Lemme breaka dis down:

Most mind bogglingly incredible....that means that piece of software that is
the most difficult to fully grok, but is ostensibly the most useful while
simultaneously speaking to the coding mastery of whomever (likelier than not,
mor ethan one person) wrote/typed, prolly both, it.

And I have a really good answer that I bet almost nowon reading this
illuminated pixel array would have thought.

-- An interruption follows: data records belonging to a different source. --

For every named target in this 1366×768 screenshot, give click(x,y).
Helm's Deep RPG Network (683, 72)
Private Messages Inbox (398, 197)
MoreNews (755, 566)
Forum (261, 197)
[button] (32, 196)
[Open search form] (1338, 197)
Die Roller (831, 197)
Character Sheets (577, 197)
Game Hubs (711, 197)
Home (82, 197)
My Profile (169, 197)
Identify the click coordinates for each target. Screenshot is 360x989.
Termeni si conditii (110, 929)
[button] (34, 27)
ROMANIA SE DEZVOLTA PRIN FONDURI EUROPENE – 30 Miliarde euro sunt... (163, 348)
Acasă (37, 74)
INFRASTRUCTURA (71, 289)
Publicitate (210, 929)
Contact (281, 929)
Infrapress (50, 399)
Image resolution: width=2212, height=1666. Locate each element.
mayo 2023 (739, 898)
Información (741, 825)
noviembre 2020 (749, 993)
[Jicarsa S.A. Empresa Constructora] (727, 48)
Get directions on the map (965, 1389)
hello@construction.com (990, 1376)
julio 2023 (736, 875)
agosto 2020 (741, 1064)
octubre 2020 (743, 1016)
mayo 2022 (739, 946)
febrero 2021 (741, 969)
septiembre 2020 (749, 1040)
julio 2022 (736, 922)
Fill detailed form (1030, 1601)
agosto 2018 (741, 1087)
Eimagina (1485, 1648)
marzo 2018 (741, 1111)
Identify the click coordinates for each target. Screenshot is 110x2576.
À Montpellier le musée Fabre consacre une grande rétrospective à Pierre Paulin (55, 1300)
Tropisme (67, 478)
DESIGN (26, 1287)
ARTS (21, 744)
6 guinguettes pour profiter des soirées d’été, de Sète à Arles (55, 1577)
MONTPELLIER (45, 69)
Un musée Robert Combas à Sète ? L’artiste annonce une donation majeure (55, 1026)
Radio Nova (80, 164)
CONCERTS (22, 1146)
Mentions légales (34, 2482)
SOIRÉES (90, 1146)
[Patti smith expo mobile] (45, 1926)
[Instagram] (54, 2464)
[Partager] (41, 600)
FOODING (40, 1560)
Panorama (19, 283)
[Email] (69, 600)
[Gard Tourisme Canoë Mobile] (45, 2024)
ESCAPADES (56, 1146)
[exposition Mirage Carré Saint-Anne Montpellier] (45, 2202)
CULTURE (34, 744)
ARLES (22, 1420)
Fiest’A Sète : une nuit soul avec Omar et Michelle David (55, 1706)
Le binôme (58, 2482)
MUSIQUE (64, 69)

PLATO, baby, and its TUTOR programming language. Yeah, it's hardware and
software, but Steve Jobs would allow it, and I bet Woz wood too. The
computational invention that heralds nearly every single computer-oriented
advance made since its inception. Made to train GI's to make up for a lack of
funds after the dudes and dudettes returning from WWII needed to get their
education funded like they were promised. Nothing like making up for
overpromising to spur progress way beyond expectations. Moon(shine) landing,
anyone? Get this: the dude's name who is credited as being the father of
PLATO: Bitzer, adn a dude named Tenczar (Tensor flow?). Fucking Bitzer and
10czar....God, or whtaever logic governs our universe, has an amazing sense of
humor.

Anyway, here's a link:

[https://en.wikipedia.org/wiki/PLATO_%28computer_system%29](https://en.wikipedia.org/wiki/PLATO_%28computer_system%29)

------
Jtsummers
Rebol was this for me, it came out when I was in HS and had been programming
for about half my life at that point (BASIC and, later, C). The size of the
runtime, the simplicity but capability of the language and its built-in
libraries were impressive. I played around with it quite a bit, and still
regret that it didn't really take hold (though I perfectly understand the
market forces and choices that prevented this).

I later discovered other languages and environments with similar capabilities,
but that one was my first taste of how using computers should be (dynamic,
flexible, bending to the will of the user; not these mostly-static
environments we typically deal in).

------
dijkstra123
For me it's Google search :)

------
webmaven
Kai's Power Tools, and later on Fractal Design Painter.

The fact that these achieved live, direct-manipulation natural media effects
such as pencils, crayons, markers, oil paints, watercolors (complete with
wetting effects and paper diffusion), etc. on then-contemporary (early 90s)
hardware (it worked well even on lower end hardware, though not really "live"
anymore) was nothing short of MIRACULOUS.

I am still in awe of the achievement.